In summary, in addition to the primary proinflammatory responses to respiratory viral infections, negative regulatory mechanisms are activated to limit immune-mediated tissue injury. In simple viral infection, these mechanisms are key to tissue repair; however, they create vulnerability to bacterial infection because of their immune-dampening effects.

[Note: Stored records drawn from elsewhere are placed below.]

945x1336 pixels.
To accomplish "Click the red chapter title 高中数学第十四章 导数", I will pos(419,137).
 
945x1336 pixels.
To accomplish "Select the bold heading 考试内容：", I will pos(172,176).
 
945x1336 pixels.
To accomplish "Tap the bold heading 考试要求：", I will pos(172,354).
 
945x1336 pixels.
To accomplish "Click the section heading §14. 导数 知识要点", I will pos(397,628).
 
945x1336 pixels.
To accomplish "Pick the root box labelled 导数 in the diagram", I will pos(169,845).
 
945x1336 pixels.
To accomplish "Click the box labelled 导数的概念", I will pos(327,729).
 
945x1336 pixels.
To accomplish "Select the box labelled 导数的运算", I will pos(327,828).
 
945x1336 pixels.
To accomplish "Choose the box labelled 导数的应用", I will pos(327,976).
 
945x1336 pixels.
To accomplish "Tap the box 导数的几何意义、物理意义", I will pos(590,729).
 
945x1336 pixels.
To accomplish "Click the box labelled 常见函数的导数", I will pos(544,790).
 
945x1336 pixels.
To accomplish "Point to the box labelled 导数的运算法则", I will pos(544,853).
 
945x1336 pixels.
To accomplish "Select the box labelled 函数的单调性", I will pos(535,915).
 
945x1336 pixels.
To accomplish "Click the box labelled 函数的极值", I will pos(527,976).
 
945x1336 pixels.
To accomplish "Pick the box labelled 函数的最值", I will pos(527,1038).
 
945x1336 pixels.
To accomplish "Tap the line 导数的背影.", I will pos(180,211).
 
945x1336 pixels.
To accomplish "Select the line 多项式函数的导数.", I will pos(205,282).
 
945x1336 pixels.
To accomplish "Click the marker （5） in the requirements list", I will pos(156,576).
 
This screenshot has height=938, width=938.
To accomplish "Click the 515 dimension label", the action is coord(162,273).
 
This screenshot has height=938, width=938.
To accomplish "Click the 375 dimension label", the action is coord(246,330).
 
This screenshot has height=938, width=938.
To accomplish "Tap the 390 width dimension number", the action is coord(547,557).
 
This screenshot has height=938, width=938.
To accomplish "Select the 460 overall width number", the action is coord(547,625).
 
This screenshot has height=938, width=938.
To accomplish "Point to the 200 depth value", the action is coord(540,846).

Elegant data have demonstrated that during respiratory viral infection there is disruption of protective epithelial barriers as a result of diversion of cell machinery to intracellular viral replication often with direct lysis of infected epithelial cells (18). When protective epithelial barriers are disrupted, mucociliary dysfunction can occur as well as exaggerated bacterial colonization by adherence to exposed basement membrane elements permitting penetration into deeper tissues (see Table 84.1). This concept was demonstrated in experimental human inoculation with influenza followed by the development of detectable airway colonization with Streptococcus pneumoniae 6 days after inoculation with influenza (23). In addition, several studies have demonstrated significantly increased nasopharyngeal colonization with commensal organisms during other respiratory
viral infections (parainfluenza, RSV, and adenovirus) when compared to baseline colonization in the same children (23). Specifically, bacterial adherence is enhanced in areas where epithelium has been denuded. This has been seen in many experimental settings with cell culture and in vivo animal models. In addition, during the 1957 influenza epidemic at autopsy, direct visualization of Staphylococcus aureus in the lungs adherent to areas of denuded tracheobronchial epithelium was seen (18,24,25).